In October, 39.83 percent of late flights were delayed by weather, down 1.44 percent from October 2006, when 40.41 percent of late flights were delayed by weather, and up 16.60 percent from September when 34.16 percent of late flights were delayed by weather.
Fuel prices may further mitigate the congestion and delay problem as airlines cut schedules for 2008, according to a report in USA Today, which did an analysis which showed American, United, Delta, Continental, Northwest and US Airways, have scheduled 4.4 percent fewer seats for January compared to the year-ago period. The cuts included their regional partners. However, reporters Barbara De Lollis and Barbara Hanson said that fuel and strategy do not account for the entire reason for cutting capacity. American has a high number of planes out of service, they said, in preparation for next summer.
“The year-to-year seat reduction by the big carriers means 72,000 fewer seats a day in the continental US at a time when the average domestic flight has been running about four-fifths full,” they said. “About three percent more people flew in the January-August period vs. the same period in 2006.” All of which means price and selection will be more of a problem, not to mention finding a seat on should a given flight encounter a problem.
The newspaper reported that Northwest will fly 20 percent fewer seats next year in both the Memphis and Minneapolis markets, but those schedules will shift capacity to regional aircraft; good news for Pinnacle and Mesaba but not for passengers who face large fare increases. United has scheduled 8.4 percent fewer seats for January than it did in January 2007, creating the deepest cut amongst the mainline airlines, according to the report. Delta, however, is holding steady with the same capacity as last January.
Meanwhile, the newspaper’s Dan Reed reported that business travel costs are expected to rise six percent next year. He cited the American Express Global Business Travel Forecast, which said the average cost of a domestic business trip — including airfare, lodging and car rental costs — will rise to $1,110 while international will rise seven percent to $3,171. While they may seem high, they are actually the smallest increases in the last four years, according to Reed, who noted they still beat the inflation rate which is expected to stay about 2.3 percent annually.

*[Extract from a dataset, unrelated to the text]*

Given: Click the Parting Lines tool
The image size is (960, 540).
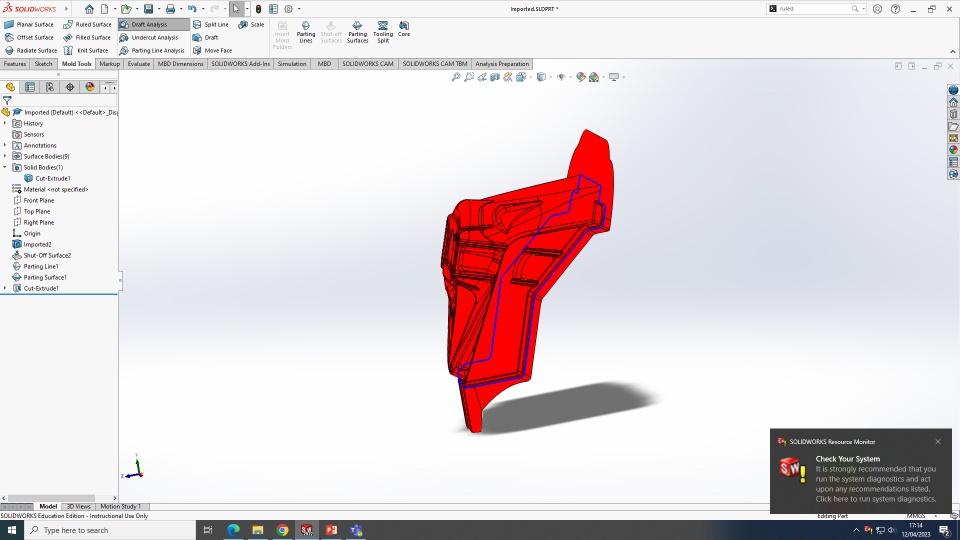Looking at the screenshot, I should pos(306,32).
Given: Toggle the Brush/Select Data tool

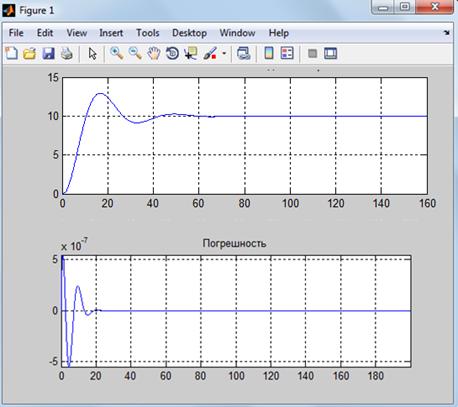Looking at the screenshot, I should [x=210, y=53].
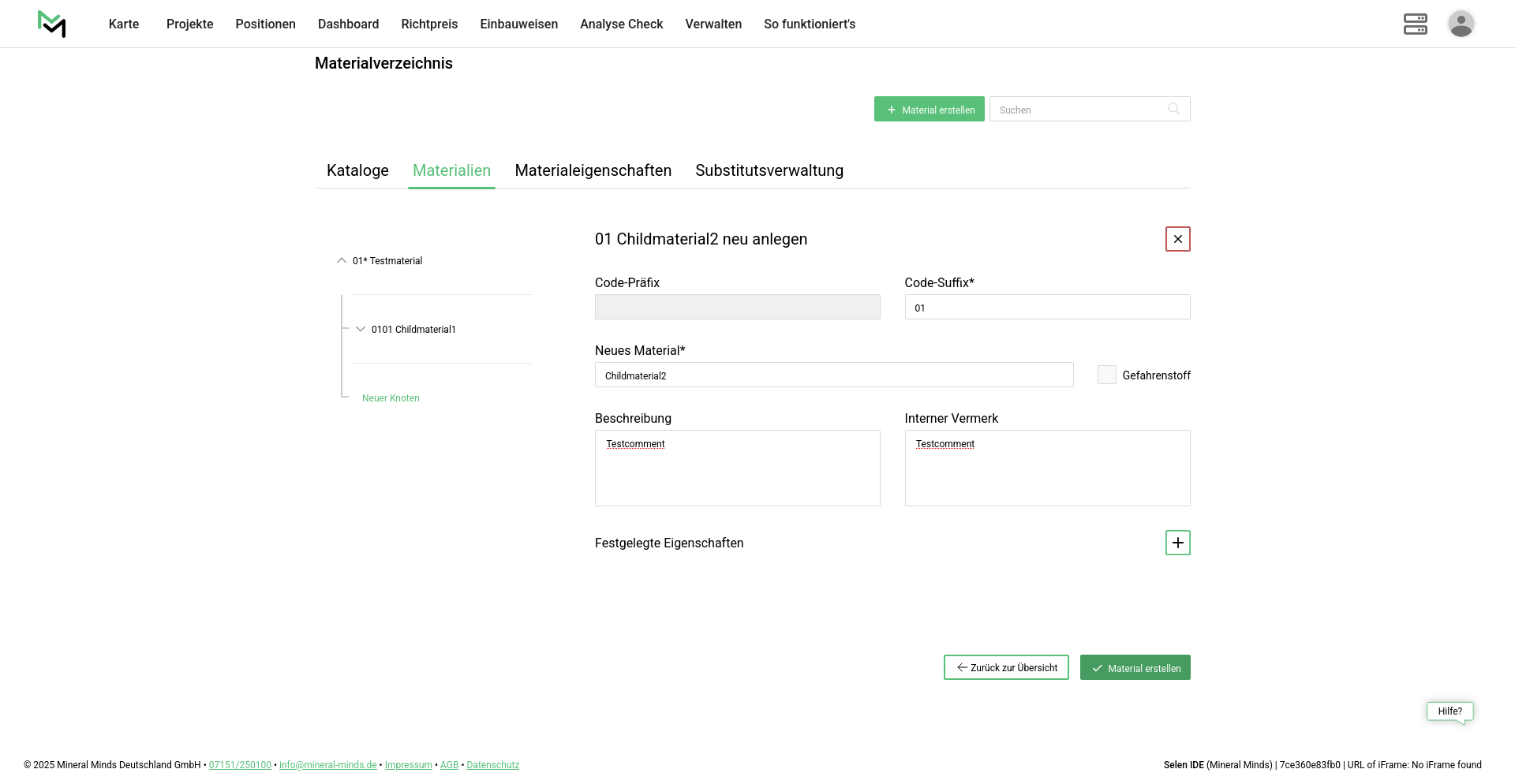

“In mid-November, business fares on the USA's 280 busiest routes were up eight percent year-over-year, according to data from price tracker Harrell Associates,” said Reed in his report. “The American Express forecast foresees an annual increase next year for international business-class fares in a range of five percent to 10 percent. For domestic coach fares, it projects increases in a range of one to five percent.
The National Business Travel Association reported that rather than cut travel, most businesses are tightening travel policies and limit business and first class travel. About 43 percent of its corporate members will be working more with discount carriers, double the rate of survey the organization conducted four years ago, according to Reed.